Che burocrazia, scadenze o semplici schede da compilare possono facilmente mettermi in crisi suppongo per via della mia consuetudine ad astrarmi, a percorrere vie irrazionali, a cambiare ritmi e a stravolgere continuamente il mio punto di vista .Per esempio andare spesso in uno stesso luogo, percorrendo sempre lo stesso tragitto per me è quasi irragionevole .

Come è nato il tuo amore per l’arte?
Io ho sempre amato l’arte, ma ha avuto nomi diversi durante il corso della mia vita. Quando ero bambina la chiamavo gioco.

Esiste un luogo dove hai esposto che ti è rimasto nel cuore?
Ho sempre sentito impellente il desiderio che qualcuno si prendesse cura delle mie mostre, è talmente intimo il rapporto che creo con ciascuno dei miei lavori, che poi organizzarli in un insieme mi viene davvero difficile.
A breve esporrò nella galleria Marte, sarà ufficialmente la mia prima personale “curata”. La curatrice si chiama Flaminia Fanari e il rapporto di stima e fiducia che si è creato, promette di dare buoni frutti, di rimanere nel cuore. Poi naturalmente nel cuore rimarrà la mia prima personale 🙂 fortemente voluta da Michelangelo Sardo nel suo spazio Fine Art. Infine è già nel cuore la mostra che farò a luglio in Bretagna, Un meraviglioso faro ospiterà i lavori miei e di altre due talentuose artiste: Mariela Canchan e Laura Farneti.
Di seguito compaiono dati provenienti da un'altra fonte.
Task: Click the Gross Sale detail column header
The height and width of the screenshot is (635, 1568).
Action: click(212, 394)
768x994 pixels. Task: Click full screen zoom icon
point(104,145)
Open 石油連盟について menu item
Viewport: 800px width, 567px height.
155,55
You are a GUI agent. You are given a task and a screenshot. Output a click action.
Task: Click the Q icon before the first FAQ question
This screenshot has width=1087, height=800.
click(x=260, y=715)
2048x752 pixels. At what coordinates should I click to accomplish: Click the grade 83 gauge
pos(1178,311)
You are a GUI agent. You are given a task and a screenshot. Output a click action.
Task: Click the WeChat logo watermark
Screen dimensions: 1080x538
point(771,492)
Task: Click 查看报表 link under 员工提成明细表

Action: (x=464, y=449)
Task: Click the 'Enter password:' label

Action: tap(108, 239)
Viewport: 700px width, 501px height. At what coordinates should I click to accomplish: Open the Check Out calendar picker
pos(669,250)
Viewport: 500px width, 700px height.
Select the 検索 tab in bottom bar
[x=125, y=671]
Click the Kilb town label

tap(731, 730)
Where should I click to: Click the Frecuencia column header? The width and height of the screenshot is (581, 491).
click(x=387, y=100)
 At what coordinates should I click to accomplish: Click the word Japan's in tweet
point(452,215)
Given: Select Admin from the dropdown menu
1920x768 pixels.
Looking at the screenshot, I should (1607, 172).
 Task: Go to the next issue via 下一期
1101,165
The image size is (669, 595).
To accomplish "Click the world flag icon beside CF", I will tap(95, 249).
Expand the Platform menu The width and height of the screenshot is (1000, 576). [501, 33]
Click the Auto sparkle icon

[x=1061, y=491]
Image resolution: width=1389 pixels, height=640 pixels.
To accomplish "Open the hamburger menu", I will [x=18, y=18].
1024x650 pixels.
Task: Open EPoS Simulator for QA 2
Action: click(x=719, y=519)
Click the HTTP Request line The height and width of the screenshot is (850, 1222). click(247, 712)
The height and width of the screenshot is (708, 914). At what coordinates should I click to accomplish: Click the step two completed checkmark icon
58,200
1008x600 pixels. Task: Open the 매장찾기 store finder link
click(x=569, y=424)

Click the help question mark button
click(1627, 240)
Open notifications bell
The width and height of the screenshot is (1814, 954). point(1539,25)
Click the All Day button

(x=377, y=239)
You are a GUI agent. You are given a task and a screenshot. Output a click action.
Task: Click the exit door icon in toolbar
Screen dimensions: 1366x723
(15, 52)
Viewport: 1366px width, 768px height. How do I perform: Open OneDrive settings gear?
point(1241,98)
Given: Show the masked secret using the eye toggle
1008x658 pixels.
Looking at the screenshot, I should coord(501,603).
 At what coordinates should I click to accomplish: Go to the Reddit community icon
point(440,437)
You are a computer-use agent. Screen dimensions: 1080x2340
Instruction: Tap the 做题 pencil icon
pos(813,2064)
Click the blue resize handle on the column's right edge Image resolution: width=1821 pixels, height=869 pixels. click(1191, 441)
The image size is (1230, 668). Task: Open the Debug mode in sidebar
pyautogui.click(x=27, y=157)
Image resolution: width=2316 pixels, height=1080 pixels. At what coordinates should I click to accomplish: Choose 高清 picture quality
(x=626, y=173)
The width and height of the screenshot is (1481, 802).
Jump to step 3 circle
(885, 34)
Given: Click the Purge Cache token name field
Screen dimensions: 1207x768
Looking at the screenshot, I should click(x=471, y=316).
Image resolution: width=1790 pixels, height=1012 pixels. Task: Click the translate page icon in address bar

Ti ho conosciuta a Paratissima Cagliari e mi hanno colpito tanto le tue opere, un mix di colori scuri, può raccontarci il perchè di questo?
Le opere esposte a Paratissima è vero, avevano dei toni scuri, in bianco e nero, ma in realtà io vario e sperimento molto, tanti altri miei quadri sono infatti ricchi di colori.
Ciò nonostante può essere vero però che i miei lavori, nonostante i colori, conservino una nota di fondo cupa; credo che ciò dipenda dal fatto che quando creo, attingo quasi sempre da qualcosa di profondo, di inconscio e di ben nascosto dentro di me.

Che tecniche utilizzi?
Io amo sperimentare in ogni modo e con tutto ciò che posso. Sperimento con il mio corpo, con le emozioni, gli stati d`animo, gioco con i colori, con i toni di grigio ; ripercorro sogni, paure, visioni. Sperimento anche varie tecniche fotografiche e intervengo materialmente sulle stampe.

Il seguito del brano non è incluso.